** START **

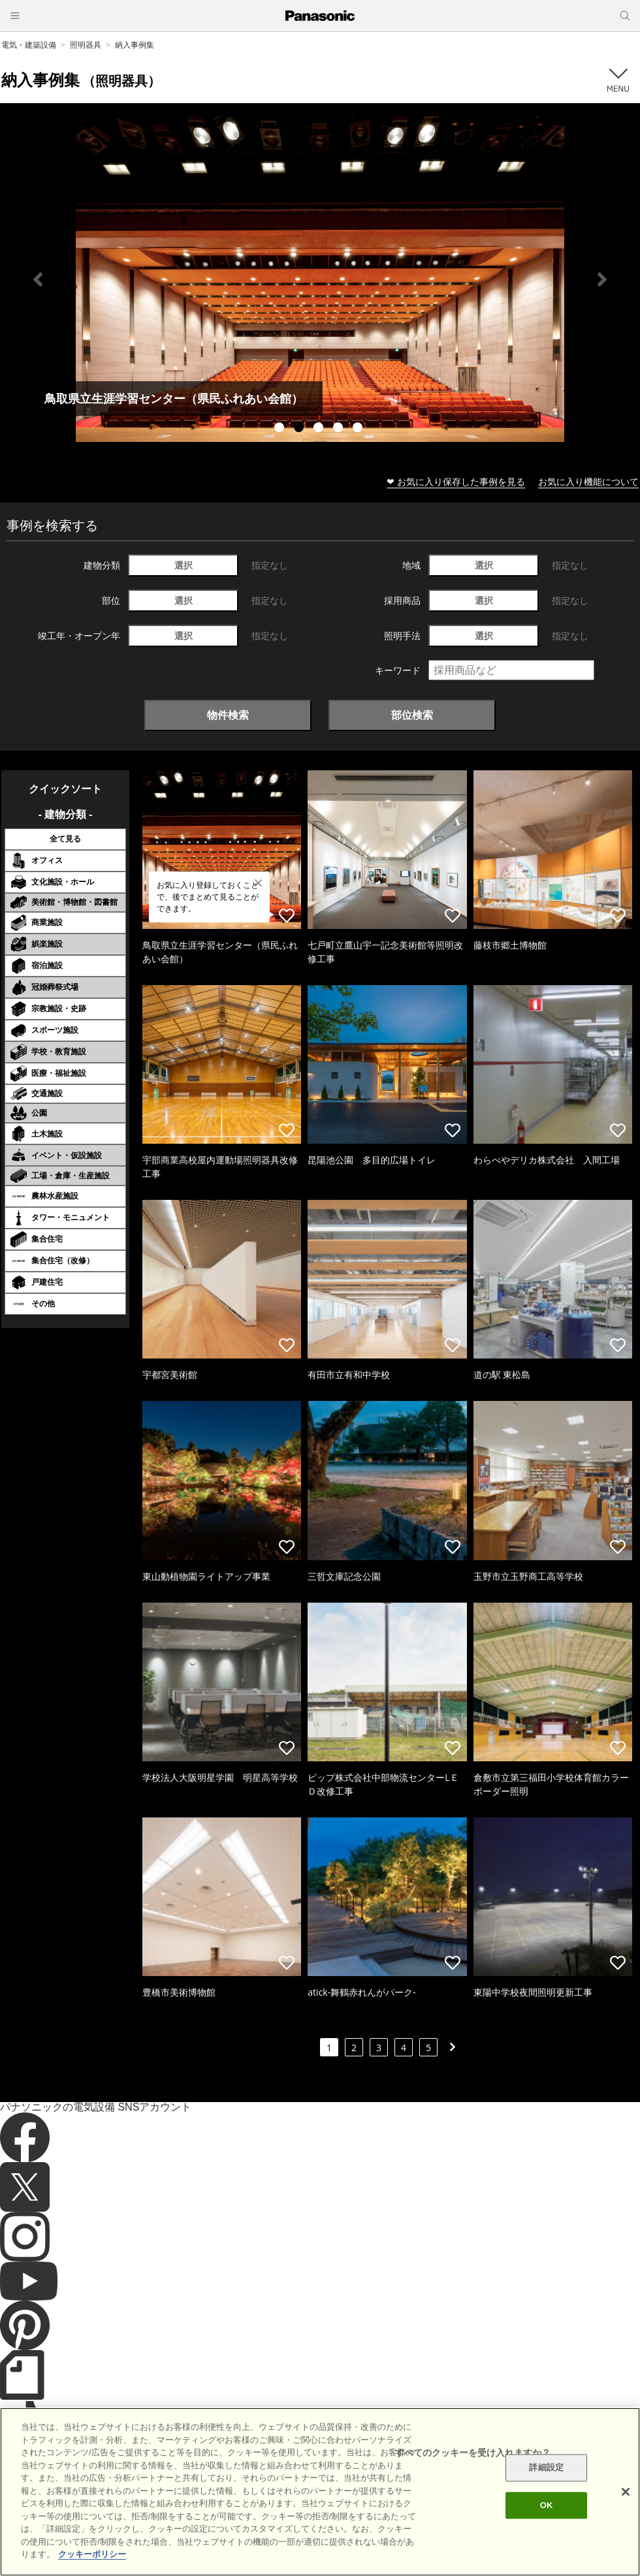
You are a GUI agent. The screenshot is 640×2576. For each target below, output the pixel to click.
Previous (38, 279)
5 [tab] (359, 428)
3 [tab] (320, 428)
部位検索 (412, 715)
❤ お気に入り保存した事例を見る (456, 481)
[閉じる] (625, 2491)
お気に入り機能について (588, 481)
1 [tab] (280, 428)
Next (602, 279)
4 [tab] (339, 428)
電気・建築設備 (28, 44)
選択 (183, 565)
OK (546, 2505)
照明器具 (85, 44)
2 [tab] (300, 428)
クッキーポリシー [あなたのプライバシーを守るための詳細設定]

** END **

* _WRITTEN TASK_
Count the lines in the items above that contain the string "target". Reply with only the number.

* _RESPONSE BELOW_
1